1 : a simultaneous discharge of guns or bombs

2 a : a sudden burst

b : a spirited attack

Did You Know?

"Salvo" derives via Italian and French from the Latin adjective "salvus," meaning "healthy." "Salve," another form of the word, means "hail!" in Latin and was used as a greeting by ancient Romans. (Incidentally, the English "salve" is no relation, despite the coincidental spelling.) In English, "salvo" originally meant a discharge of firearms performed usually simultaneously as a salute -- which is appropriate, since "salute" is another descendant of "salvus." With time "salvo" came to refer to such a discharge performed as an act of war.

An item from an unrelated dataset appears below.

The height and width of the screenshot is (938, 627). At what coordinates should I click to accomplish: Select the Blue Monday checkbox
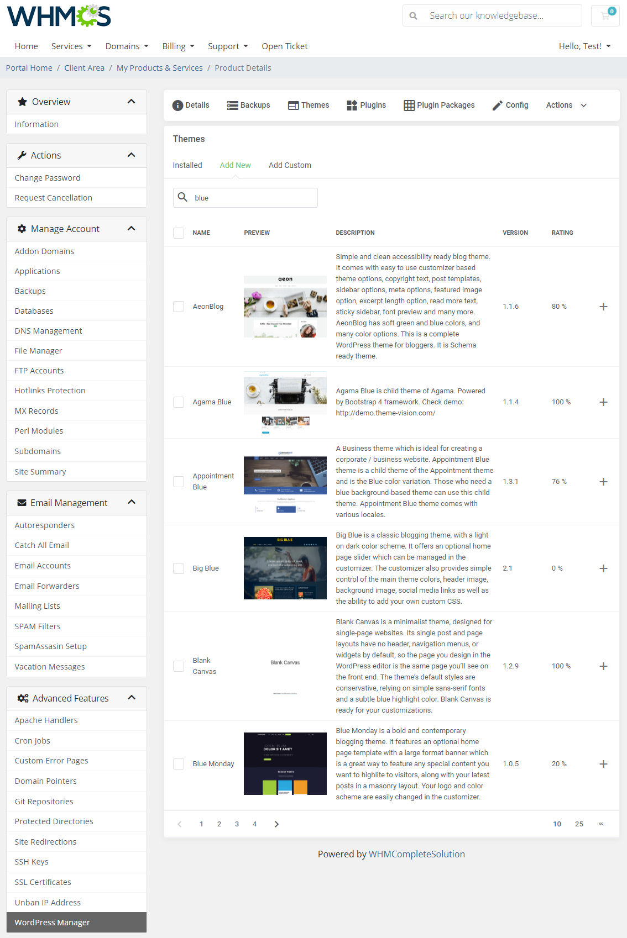point(179,764)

Nowadays when we hear the word, it’s usually part of a figurative act of war -- whether it’s a critical remark aimed at a debate opponent, for example, or a business decision in a highly competitive industry.


The newspaper article was intended as a salvo against the mayor's policies.

"With the arrival of the New Year, Hollywood is prepared to hurl another salvo of films into theaters to see what sticks." -- From an article by Aaron Wilder in the Abilene [Texas] Reporter-News, January 5, 2011

Test Your Memory

What word completes this sentence from a recent Word of the Day piece: "When a baby is born, many of the bones in its body have yet to __________"? The answer is ...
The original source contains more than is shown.